NOTE — the v2→v3 MXU change shows up only in the matmul base latency. Dragonfish doubles the MXU count (1→2) and raises the TensorCore clock. The throughput cell stays at 8 cycles/op; the speedup is encoded as a lower matmul base latency (88→66) with a slightly higher matprep base (8→13). A reimplementation that scales the throughput cell for DF would double-count the v3 advantage; the throughput grid below is shared verbatim by both gens.

The Throughput Read Path

GetCyclesForThroughput

JfCycleTable::GetCyclesForThroughput is a four-line function. It bounds the Instruction ordinal at < 0x21, tests it against a 33-bit valid mask, and on a hit indexes the Performance struct (held at JfCycleTable+0x10) by a byte offset taken from a 33-entry int64 LUT. On a miss it returns the default 1. Verbatim from the decompile:

// xla::jellyfish::JfCycleTable::GetCyclesForThroughput  @0x1c89dce0  (verified)
__int64 JfCycleTable::GetCyclesForThroughput(this, unsigned int instr) {
    if ( ((instr < 0x21) & (uint8_t)(0x19FFC0821uLL >> instr)) == 1 )
        return *(uint32_t*)( *(uint64_t*)(this + 0x10)        // Performance*
                             + qword_B438B70[instr] );         // offsetLUT[instr]
    return 1;                                                   // default
}

The valid mask 0x19FFC0821 selects sixteen priced ordinals; the other seventeen short-circuit to 1. The offsetLUT slot for every unpriced ordinal is literally 0x0, which is harmless because the mask test always fails before the read is reached.

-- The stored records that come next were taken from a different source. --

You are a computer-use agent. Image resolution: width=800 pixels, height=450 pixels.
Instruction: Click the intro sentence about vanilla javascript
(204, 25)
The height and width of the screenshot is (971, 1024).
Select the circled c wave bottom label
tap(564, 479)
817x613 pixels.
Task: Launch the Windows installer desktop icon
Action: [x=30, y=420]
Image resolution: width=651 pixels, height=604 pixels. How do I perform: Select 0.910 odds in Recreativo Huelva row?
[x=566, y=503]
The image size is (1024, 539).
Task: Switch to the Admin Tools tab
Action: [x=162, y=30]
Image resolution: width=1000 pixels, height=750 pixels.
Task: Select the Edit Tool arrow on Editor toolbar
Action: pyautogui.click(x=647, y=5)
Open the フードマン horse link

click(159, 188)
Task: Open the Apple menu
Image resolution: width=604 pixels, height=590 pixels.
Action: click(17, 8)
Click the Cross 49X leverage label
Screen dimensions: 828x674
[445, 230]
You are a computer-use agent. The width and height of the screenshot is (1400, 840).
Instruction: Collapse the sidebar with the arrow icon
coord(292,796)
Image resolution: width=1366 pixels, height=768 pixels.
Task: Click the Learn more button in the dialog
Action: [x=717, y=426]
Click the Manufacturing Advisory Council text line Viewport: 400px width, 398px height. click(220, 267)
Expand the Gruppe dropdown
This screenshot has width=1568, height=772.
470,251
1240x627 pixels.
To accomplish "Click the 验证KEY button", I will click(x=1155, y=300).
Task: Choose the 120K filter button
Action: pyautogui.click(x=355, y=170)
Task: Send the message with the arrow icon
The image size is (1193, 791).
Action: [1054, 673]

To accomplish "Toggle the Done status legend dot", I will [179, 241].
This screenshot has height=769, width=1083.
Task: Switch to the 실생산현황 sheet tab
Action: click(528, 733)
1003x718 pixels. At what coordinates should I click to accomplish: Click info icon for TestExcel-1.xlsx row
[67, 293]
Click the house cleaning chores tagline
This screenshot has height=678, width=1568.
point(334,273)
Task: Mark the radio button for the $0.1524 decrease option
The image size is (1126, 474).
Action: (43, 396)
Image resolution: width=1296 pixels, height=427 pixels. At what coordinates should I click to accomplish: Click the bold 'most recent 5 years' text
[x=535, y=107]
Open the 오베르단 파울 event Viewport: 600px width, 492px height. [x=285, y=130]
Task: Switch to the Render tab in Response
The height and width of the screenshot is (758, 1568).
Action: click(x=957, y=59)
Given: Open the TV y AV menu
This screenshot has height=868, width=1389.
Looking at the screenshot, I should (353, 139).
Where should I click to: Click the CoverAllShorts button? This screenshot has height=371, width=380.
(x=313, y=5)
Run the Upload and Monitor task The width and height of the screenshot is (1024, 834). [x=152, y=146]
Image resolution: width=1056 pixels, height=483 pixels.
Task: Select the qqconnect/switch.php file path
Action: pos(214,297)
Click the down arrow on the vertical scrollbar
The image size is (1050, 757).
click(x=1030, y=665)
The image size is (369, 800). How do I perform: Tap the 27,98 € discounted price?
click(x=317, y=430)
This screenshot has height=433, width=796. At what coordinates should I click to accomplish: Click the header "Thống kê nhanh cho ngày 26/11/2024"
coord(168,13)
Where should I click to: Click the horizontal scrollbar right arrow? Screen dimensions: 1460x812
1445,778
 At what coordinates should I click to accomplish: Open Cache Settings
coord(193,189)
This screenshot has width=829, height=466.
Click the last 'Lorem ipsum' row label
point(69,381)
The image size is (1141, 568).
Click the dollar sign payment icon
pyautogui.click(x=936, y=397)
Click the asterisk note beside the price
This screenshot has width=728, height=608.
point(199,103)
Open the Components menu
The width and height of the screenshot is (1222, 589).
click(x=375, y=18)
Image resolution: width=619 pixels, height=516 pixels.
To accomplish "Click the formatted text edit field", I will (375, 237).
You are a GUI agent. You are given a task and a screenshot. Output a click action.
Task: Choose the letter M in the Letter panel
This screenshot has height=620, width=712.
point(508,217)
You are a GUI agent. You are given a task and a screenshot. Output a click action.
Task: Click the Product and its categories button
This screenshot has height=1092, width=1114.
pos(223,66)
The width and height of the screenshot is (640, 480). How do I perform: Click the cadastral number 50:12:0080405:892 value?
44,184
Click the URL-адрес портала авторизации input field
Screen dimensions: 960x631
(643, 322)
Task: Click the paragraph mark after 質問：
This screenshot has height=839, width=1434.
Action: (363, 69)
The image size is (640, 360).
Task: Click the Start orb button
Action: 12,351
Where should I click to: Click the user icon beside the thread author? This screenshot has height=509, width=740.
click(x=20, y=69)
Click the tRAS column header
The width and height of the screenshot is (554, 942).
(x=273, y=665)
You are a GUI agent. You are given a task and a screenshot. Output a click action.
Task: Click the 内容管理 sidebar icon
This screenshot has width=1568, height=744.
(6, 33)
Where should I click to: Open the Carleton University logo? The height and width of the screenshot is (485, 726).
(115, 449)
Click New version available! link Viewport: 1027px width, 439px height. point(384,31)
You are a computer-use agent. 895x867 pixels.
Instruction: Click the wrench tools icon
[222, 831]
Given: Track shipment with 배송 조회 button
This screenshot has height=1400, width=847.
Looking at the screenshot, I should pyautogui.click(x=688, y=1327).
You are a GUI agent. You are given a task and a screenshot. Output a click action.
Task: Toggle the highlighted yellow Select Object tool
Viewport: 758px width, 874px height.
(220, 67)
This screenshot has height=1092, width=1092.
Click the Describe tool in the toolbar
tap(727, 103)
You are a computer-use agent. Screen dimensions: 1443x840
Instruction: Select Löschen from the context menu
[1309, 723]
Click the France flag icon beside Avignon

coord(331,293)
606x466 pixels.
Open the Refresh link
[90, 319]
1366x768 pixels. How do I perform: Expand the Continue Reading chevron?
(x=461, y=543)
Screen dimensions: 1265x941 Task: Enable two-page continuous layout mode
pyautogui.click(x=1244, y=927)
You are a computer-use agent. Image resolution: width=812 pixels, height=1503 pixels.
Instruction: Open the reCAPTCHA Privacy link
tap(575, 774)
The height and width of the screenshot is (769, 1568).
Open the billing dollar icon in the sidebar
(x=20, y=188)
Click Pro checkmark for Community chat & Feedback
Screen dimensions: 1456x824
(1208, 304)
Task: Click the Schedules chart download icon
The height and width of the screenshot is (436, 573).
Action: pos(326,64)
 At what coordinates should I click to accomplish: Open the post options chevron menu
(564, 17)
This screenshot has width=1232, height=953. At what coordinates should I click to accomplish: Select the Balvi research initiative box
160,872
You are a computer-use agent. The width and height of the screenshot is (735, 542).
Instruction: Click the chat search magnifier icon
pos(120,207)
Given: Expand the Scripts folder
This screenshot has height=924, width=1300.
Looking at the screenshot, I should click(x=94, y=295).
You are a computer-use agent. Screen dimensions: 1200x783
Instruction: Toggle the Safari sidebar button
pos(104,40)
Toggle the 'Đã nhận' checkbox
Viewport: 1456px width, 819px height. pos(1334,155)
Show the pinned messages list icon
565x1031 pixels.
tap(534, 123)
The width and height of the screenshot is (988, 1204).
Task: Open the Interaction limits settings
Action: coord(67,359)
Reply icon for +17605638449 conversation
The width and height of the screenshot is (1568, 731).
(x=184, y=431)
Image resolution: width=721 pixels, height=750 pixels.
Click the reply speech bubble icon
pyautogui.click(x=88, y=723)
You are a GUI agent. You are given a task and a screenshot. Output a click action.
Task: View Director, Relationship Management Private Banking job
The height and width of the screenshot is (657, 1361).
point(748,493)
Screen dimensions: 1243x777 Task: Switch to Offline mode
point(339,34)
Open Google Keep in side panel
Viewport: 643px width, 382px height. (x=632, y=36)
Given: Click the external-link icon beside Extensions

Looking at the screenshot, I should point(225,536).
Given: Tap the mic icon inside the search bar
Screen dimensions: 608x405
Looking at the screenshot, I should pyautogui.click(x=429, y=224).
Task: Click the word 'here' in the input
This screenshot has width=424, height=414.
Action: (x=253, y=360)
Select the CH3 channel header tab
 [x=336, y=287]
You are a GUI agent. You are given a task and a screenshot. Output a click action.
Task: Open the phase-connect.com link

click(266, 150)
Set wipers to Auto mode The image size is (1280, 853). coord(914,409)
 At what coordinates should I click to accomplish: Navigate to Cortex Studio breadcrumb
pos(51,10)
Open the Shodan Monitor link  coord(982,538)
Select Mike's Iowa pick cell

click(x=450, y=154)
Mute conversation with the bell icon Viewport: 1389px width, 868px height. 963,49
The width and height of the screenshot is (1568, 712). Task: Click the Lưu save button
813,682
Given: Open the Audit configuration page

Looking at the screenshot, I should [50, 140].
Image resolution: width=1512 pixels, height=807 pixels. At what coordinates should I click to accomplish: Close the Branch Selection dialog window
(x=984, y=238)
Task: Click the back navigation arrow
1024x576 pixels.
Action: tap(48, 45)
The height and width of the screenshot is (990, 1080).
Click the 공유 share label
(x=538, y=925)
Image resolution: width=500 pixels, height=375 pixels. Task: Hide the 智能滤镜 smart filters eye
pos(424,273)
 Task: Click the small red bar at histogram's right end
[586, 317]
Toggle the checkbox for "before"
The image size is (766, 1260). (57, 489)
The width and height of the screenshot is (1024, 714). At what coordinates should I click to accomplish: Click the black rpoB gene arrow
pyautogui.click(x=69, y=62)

GOTCHA — a reimplementation must apply the bound < 0x21 and the 33-bit mask. Relying on the offsetLUT alone would read Performance[0] (the vtable pointer) for every unpriced ordinal, since their LUT slot is 0x0. The bound and mask are not redundant: the bound guards the 33-entry LUT, the mask selects the priced subset.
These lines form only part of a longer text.